▶ _Work to complete_
Exactly as written, return every line of the data below.

▶ _Data provided_
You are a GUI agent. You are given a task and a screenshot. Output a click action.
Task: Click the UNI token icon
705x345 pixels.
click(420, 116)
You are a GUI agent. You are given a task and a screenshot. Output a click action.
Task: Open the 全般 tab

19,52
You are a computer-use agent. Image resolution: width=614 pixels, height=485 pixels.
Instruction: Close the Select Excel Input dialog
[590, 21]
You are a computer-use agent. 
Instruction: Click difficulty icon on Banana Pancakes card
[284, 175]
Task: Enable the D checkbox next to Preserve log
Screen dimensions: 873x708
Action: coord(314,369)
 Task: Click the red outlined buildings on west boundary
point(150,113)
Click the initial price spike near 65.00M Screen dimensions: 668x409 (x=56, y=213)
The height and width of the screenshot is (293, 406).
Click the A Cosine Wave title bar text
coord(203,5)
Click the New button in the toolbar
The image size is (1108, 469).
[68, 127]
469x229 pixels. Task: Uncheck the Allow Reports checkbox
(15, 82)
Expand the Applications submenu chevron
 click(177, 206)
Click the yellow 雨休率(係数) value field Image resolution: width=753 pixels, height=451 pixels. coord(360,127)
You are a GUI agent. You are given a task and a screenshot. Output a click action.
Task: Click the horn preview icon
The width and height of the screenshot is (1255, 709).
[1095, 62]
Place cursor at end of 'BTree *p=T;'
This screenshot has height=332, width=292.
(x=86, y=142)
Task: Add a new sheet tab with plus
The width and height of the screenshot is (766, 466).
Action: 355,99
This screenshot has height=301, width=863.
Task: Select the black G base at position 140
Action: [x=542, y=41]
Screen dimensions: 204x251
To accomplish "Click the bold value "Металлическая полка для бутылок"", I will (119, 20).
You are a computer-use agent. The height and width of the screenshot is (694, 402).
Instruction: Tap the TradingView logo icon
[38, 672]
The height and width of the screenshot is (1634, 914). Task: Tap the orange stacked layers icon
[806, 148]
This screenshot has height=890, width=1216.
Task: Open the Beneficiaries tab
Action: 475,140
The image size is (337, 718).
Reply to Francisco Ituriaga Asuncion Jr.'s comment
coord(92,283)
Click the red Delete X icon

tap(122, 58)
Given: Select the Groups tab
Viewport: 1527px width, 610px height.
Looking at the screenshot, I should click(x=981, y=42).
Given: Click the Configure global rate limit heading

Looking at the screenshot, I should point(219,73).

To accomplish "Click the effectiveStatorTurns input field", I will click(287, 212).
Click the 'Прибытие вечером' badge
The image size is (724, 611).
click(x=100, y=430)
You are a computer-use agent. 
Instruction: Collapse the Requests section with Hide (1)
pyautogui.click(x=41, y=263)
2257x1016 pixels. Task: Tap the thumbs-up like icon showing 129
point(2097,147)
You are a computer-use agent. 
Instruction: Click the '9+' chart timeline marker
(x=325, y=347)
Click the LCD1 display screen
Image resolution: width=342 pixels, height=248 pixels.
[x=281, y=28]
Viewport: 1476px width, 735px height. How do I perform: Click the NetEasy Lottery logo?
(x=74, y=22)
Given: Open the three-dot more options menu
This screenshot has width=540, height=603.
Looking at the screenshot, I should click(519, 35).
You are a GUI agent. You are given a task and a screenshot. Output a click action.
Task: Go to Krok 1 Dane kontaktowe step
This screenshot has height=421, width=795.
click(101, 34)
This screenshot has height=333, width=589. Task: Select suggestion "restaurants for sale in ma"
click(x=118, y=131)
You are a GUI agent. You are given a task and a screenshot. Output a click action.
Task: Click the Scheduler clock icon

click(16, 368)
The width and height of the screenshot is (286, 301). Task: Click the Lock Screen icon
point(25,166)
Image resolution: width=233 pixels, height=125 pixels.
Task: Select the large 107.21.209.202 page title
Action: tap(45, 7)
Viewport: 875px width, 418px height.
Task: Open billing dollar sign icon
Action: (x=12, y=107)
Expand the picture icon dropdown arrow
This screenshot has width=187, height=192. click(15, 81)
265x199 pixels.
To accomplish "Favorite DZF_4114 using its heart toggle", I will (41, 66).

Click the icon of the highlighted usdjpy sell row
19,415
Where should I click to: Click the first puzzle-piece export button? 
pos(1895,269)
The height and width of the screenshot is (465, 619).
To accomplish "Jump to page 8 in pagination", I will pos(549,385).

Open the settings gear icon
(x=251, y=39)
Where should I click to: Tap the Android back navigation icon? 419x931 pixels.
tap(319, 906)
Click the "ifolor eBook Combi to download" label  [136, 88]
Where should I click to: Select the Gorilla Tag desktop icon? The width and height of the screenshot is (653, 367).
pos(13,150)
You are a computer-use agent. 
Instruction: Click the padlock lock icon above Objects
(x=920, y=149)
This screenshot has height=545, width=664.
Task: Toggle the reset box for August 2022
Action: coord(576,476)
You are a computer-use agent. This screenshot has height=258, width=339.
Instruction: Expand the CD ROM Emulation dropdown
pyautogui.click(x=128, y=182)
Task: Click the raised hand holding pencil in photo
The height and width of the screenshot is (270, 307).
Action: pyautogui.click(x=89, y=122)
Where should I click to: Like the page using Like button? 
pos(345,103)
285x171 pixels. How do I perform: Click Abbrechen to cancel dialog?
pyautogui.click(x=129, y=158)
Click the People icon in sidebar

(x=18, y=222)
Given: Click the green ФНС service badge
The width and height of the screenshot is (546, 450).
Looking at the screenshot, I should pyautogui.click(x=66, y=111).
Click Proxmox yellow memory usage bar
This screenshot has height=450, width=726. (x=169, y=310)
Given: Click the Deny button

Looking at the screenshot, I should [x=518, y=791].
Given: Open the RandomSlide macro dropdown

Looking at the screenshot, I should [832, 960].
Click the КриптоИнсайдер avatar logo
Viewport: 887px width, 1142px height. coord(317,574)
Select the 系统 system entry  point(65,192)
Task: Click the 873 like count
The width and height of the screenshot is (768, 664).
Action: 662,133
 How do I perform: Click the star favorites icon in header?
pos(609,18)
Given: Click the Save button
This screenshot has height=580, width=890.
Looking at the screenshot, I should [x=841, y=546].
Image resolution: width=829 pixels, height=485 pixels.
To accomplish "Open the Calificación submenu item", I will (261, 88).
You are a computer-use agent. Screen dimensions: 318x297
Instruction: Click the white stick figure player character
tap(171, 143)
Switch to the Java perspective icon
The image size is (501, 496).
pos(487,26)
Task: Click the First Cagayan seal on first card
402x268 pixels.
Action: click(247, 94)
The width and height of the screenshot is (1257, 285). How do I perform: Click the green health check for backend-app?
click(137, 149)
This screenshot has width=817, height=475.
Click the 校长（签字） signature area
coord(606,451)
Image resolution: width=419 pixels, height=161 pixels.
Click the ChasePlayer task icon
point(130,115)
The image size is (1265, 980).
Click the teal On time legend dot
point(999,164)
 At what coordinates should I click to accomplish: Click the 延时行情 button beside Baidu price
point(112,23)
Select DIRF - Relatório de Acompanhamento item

▶ _Solution to this task_
You are a GUI agent. You are given a task and a screenshot. Output a click action.
Task: Click the UNI token icon
705x345 pixels.
click(420, 116)
You are a GUI agent. You are given a task and a screenshot. Output a click action.
Task: Open the 全般 tab

19,52
You are a computer-use agent. Image resolution: width=614 pixels, height=485 pixels.
Instruction: Close the Select Excel Input dialog
[590, 21]
You are a computer-use agent. 
Instruction: Click difficulty icon on Banana Pancakes card
[284, 175]
Task: Enable the D checkbox next to Preserve log
Screen dimensions: 873x708
Action: coord(314,369)
 Task: Click the red outlined buildings on west boundary
point(150,113)
Click the initial price spike near 65.00M Screen dimensions: 668x409 (x=56, y=213)
The height and width of the screenshot is (293, 406).
Click the A Cosine Wave title bar text
coord(203,5)
Click the New button in the toolbar
The image size is (1108, 469).
[68, 127]
469x229 pixels. Task: Uncheck the Allow Reports checkbox
(15, 82)
Expand the Applications submenu chevron
 click(177, 206)
Click the yellow 雨休率(係数) value field Image resolution: width=753 pixels, height=451 pixels. coord(360,127)
You are a GUI agent. You are given a task and a screenshot. Output a click action.
Task: Click the horn preview icon
The width and height of the screenshot is (1255, 709).
[1095, 62]
Place cursor at end of 'BTree *p=T;'
This screenshot has height=332, width=292.
(x=86, y=142)
Task: Add a new sheet tab with plus
The width and height of the screenshot is (766, 466).
Action: 355,99
This screenshot has height=301, width=863.
Task: Select the black G base at position 140
Action: [x=542, y=41]
Screen dimensions: 204x251
To accomplish "Click the bold value "Металлическая полка для бутылок"", I will (119, 20).
You are a computer-use agent. The height and width of the screenshot is (694, 402).
Instruction: Tap the TradingView logo icon
[38, 672]
The height and width of the screenshot is (1634, 914). Task: Tap the orange stacked layers icon
[806, 148]
This screenshot has height=890, width=1216.
Task: Open the Beneficiaries tab
Action: 475,140
The image size is (337, 718).
Reply to Francisco Ituriaga Asuncion Jr.'s comment
coord(92,283)
Click the red Delete X icon

tap(122, 58)
Given: Select the Groups tab
Viewport: 1527px width, 610px height.
Looking at the screenshot, I should click(x=981, y=42).
Given: Click the Configure global rate limit heading

Looking at the screenshot, I should point(219,73).

To accomplish "Click the effectiveStatorTurns input field", I will click(287, 212).
Click the 'Прибытие вечером' badge
The image size is (724, 611).
click(x=100, y=430)
You are a computer-use agent. 
Instruction: Collapse the Requests section with Hide (1)
pyautogui.click(x=41, y=263)
2257x1016 pixels. Task: Tap the thumbs-up like icon showing 129
point(2097,147)
You are a computer-use agent. 
Instruction: Click the '9+' chart timeline marker
(x=325, y=347)
Click the LCD1 display screen
Image resolution: width=342 pixels, height=248 pixels.
[x=281, y=28]
Viewport: 1476px width, 735px height. How do I perform: Click the NetEasy Lottery logo?
(x=74, y=22)
Given: Open the three-dot more options menu
This screenshot has width=540, height=603.
Looking at the screenshot, I should click(519, 35).
You are a GUI agent. You are given a task and a screenshot. Output a click action.
Task: Go to Krok 1 Dane kontaktowe step
This screenshot has height=421, width=795.
click(101, 34)
This screenshot has height=333, width=589. Task: Select suggestion "restaurants for sale in ma"
click(x=118, y=131)
You are a GUI agent. You are given a task and a screenshot. Output a click action.
Task: Click the Scheduler clock icon

click(16, 368)
The width and height of the screenshot is (286, 301). Task: Click the Lock Screen icon
point(25,166)
Image resolution: width=233 pixels, height=125 pixels.
Task: Select the large 107.21.209.202 page title
Action: tap(45, 7)
Viewport: 875px width, 418px height.
Task: Open billing dollar sign icon
Action: (x=12, y=107)
Expand the picture icon dropdown arrow
This screenshot has width=187, height=192. click(15, 81)
265x199 pixels.
To accomplish "Favorite DZF_4114 using its heart toggle", I will (41, 66).

Click the icon of the highlighted usdjpy sell row
19,415
Where should I click to: Click the first puzzle-piece export button? 
pos(1895,269)
The height and width of the screenshot is (465, 619).
To accomplish "Jump to page 8 in pagination", I will pos(549,385).

Open the settings gear icon
(x=251, y=39)
Where should I click to: Tap the Android back navigation icon? 419x931 pixels.
tap(319, 906)
Click the "ifolor eBook Combi to download" label  [136, 88]
Where should I click to: Select the Gorilla Tag desktop icon? The width and height of the screenshot is (653, 367).
pos(13,150)
You are a computer-use agent. 
Instruction: Click the padlock lock icon above Objects
(x=920, y=149)
This screenshot has height=545, width=664.
Task: Toggle the reset box for August 2022
Action: coord(576,476)
You are a computer-use agent. This screenshot has height=258, width=339.
Instruction: Expand the CD ROM Emulation dropdown
pyautogui.click(x=128, y=182)
Task: Click the raised hand holding pencil in photo
The height and width of the screenshot is (270, 307).
Action: pyautogui.click(x=89, y=122)
Where should I click to: Like the page using Like button? 
pos(345,103)
285x171 pixels. How do I perform: Click Abbrechen to cancel dialog?
pyautogui.click(x=129, y=158)
Click the People icon in sidebar

(x=18, y=222)
Given: Click the green ФНС service badge
The width and height of the screenshot is (546, 450).
Looking at the screenshot, I should pyautogui.click(x=66, y=111).
Click Proxmox yellow memory usage bar
This screenshot has height=450, width=726. (x=169, y=310)
Given: Click the Deny button

Looking at the screenshot, I should [x=518, y=791].
Given: Open the RandomSlide macro dropdown

Looking at the screenshot, I should [832, 960].
Click the КриптоИнсайдер avatar logo
Viewport: 887px width, 1142px height. coord(317,574)
Select the 系统 system entry  point(65,192)
Task: Click the 873 like count
The width and height of the screenshot is (768, 664).
Action: 662,133
 How do I perform: Click the star favorites icon in header?
pos(609,18)
Given: Click the Save button
This screenshot has height=580, width=890.
Looking at the screenshot, I should [x=841, y=546].
Image resolution: width=829 pixels, height=485 pixels.
To accomplish "Open the Calificación submenu item", I will (261, 88).
You are a computer-use agent. Screen dimensions: 318x297
Instruction: Click the white stick figure player character
tap(171, 143)
Switch to the Java perspective icon
The image size is (501, 496).
pos(487,26)
Task: Click the First Cagayan seal on first card
402x268 pixels.
Action: click(247, 94)
The width and height of the screenshot is (1257, 285). How do I perform: Click the green health check for backend-app?
click(137, 149)
This screenshot has width=817, height=475.
Click the 校长（签字） signature area
coord(606,451)
Image resolution: width=419 pixels, height=161 pixels.
Click the ChasePlayer task icon
point(130,115)
The image size is (1265, 980).
Click the teal On time legend dot
point(999,164)
 At what coordinates should I click to accomplish: Click the 延时行情 button beside Baidu price
point(112,23)
Select DIRF - Relatório de Acompanhamento item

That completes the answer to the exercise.